**Task statement**.
Copy each of these lines down without any changes.

Data items:
+ + +

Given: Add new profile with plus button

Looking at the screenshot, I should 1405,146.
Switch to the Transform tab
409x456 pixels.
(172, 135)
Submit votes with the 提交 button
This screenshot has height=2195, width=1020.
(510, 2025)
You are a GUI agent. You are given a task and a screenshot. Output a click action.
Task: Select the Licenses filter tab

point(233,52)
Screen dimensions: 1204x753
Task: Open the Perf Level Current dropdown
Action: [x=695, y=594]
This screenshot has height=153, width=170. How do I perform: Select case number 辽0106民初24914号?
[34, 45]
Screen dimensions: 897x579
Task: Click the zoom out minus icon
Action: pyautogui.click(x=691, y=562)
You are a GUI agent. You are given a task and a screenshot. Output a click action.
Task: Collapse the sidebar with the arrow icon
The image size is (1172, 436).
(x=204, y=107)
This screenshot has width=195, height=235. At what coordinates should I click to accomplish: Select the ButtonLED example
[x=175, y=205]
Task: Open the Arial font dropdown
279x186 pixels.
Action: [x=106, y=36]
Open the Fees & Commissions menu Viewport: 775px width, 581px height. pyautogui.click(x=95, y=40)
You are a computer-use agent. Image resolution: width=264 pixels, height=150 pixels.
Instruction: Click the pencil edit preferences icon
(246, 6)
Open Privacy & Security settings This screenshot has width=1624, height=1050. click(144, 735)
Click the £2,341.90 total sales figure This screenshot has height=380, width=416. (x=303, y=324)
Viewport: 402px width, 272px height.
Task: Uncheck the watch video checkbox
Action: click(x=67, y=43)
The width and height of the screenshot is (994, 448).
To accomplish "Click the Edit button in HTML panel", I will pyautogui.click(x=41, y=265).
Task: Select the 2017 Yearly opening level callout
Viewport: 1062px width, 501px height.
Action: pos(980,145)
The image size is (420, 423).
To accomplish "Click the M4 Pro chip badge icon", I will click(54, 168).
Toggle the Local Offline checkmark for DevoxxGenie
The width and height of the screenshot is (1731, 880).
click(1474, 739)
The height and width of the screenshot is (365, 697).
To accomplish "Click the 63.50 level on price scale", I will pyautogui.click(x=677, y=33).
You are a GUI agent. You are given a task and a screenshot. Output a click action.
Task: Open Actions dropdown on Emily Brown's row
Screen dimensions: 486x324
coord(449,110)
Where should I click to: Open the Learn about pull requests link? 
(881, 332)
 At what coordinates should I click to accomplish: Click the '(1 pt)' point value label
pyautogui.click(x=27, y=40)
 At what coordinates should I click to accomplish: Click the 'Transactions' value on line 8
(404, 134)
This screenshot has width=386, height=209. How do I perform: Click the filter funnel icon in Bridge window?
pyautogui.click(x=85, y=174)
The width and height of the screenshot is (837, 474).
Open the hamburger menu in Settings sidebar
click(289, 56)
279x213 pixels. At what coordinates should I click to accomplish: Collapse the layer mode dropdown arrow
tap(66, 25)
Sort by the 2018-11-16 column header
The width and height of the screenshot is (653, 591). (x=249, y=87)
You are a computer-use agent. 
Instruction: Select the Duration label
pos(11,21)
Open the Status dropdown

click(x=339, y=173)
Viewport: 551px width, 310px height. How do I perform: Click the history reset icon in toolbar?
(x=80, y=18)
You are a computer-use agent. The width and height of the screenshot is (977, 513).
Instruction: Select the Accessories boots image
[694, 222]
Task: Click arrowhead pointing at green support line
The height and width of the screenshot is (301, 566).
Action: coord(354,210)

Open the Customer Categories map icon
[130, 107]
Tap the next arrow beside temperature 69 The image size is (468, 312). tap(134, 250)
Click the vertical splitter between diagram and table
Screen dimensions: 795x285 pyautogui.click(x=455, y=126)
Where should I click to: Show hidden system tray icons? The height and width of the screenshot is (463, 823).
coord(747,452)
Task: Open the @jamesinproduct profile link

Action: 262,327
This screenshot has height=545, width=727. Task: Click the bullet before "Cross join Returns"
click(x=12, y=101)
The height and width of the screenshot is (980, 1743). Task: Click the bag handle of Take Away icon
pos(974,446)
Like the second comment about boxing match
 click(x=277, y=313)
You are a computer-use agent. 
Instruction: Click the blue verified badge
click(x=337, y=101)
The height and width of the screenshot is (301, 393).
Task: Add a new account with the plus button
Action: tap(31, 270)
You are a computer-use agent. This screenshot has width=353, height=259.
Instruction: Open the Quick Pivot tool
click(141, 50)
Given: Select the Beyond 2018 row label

+ + +

**Answer to the task**.
Given: Add new profile with plus button

Looking at the screenshot, I should 1405,146.
Switch to the Transform tab
409x456 pixels.
(172, 135)
Submit votes with the 提交 button
This screenshot has height=2195, width=1020.
(510, 2025)
You are a GUI agent. You are given a task and a screenshot. Output a click action.
Task: Select the Licenses filter tab

point(233,52)
Screen dimensions: 1204x753
Task: Open the Perf Level Current dropdown
Action: [x=695, y=594]
This screenshot has height=153, width=170. How do I perform: Select case number 辽0106民初24914号?
[34, 45]
Screen dimensions: 897x579
Task: Click the zoom out minus icon
Action: pyautogui.click(x=691, y=562)
You are a GUI agent. You are given a task and a screenshot. Output a click action.
Task: Collapse the sidebar with the arrow icon
The image size is (1172, 436).
(x=204, y=107)
This screenshot has width=195, height=235. At what coordinates should I click to accomplish: Select the ButtonLED example
[x=175, y=205]
Task: Open the Arial font dropdown
279x186 pixels.
Action: [x=106, y=36]
Open the Fees & Commissions menu Viewport: 775px width, 581px height. pyautogui.click(x=95, y=40)
You are a computer-use agent. Image resolution: width=264 pixels, height=150 pixels.
Instruction: Click the pencil edit preferences icon
(246, 6)
Open Privacy & Security settings This screenshot has width=1624, height=1050. click(144, 735)
Click the £2,341.90 total sales figure This screenshot has height=380, width=416. (x=303, y=324)
Viewport: 402px width, 272px height.
Task: Uncheck the watch video checkbox
Action: click(x=67, y=43)
The width and height of the screenshot is (994, 448).
To accomplish "Click the Edit button in HTML panel", I will pyautogui.click(x=41, y=265).
Task: Select the 2017 Yearly opening level callout
Viewport: 1062px width, 501px height.
Action: pos(980,145)
The image size is (420, 423).
To accomplish "Click the M4 Pro chip badge icon", I will click(54, 168).
Toggle the Local Offline checkmark for DevoxxGenie
The width and height of the screenshot is (1731, 880).
click(1474, 739)
The height and width of the screenshot is (365, 697).
To accomplish "Click the 63.50 level on price scale", I will pyautogui.click(x=677, y=33).
You are a GUI agent. You are given a task and a screenshot. Output a click action.
Task: Open Actions dropdown on Emily Brown's row
Screen dimensions: 486x324
coord(449,110)
Where should I click to: Open the Learn about pull requests link? 
(881, 332)
 At what coordinates should I click to accomplish: Click the '(1 pt)' point value label
pyautogui.click(x=27, y=40)
 At what coordinates should I click to accomplish: Click the 'Transactions' value on line 8
(404, 134)
This screenshot has width=386, height=209. How do I perform: Click the filter funnel icon in Bridge window?
pyautogui.click(x=85, y=174)
The width and height of the screenshot is (837, 474).
Open the hamburger menu in Settings sidebar
click(289, 56)
279x213 pixels. At what coordinates should I click to accomplish: Collapse the layer mode dropdown arrow
tap(66, 25)
Sort by the 2018-11-16 column header
The width and height of the screenshot is (653, 591). (x=249, y=87)
You are a computer-use agent. 
Instruction: Select the Duration label
pos(11,21)
Open the Status dropdown

click(x=339, y=173)
Viewport: 551px width, 310px height. How do I perform: Click the history reset icon in toolbar?
(x=80, y=18)
You are a computer-use agent. The width and height of the screenshot is (977, 513).
Instruction: Select the Accessories boots image
[694, 222]
Task: Click arrowhead pointing at green support line
The height and width of the screenshot is (301, 566).
Action: coord(354,210)

Open the Customer Categories map icon
[130, 107]
Tap the next arrow beside temperature 69 The image size is (468, 312). tap(134, 250)
Click the vertical splitter between diagram and table
Screen dimensions: 795x285 pyautogui.click(x=455, y=126)
Where should I click to: Show hidden system tray icons? The height and width of the screenshot is (463, 823).
coord(747,452)
Task: Open the @jamesinproduct profile link

Action: 262,327
This screenshot has height=545, width=727. Task: Click the bullet before "Cross join Returns"
click(x=12, y=101)
The height and width of the screenshot is (980, 1743). Task: Click the bag handle of Take Away icon
pos(974,446)
Like the second comment about boxing match
 click(x=277, y=313)
You are a computer-use agent. 
Instruction: Click the blue verified badge
click(x=337, y=101)
The height and width of the screenshot is (301, 393).
Task: Add a new account with the plus button
Action: tap(31, 270)
You are a computer-use agent. This screenshot has width=353, height=259.
Instruction: Open the Quick Pivot tool
click(141, 50)
Given: Select the Beyond 2018 row label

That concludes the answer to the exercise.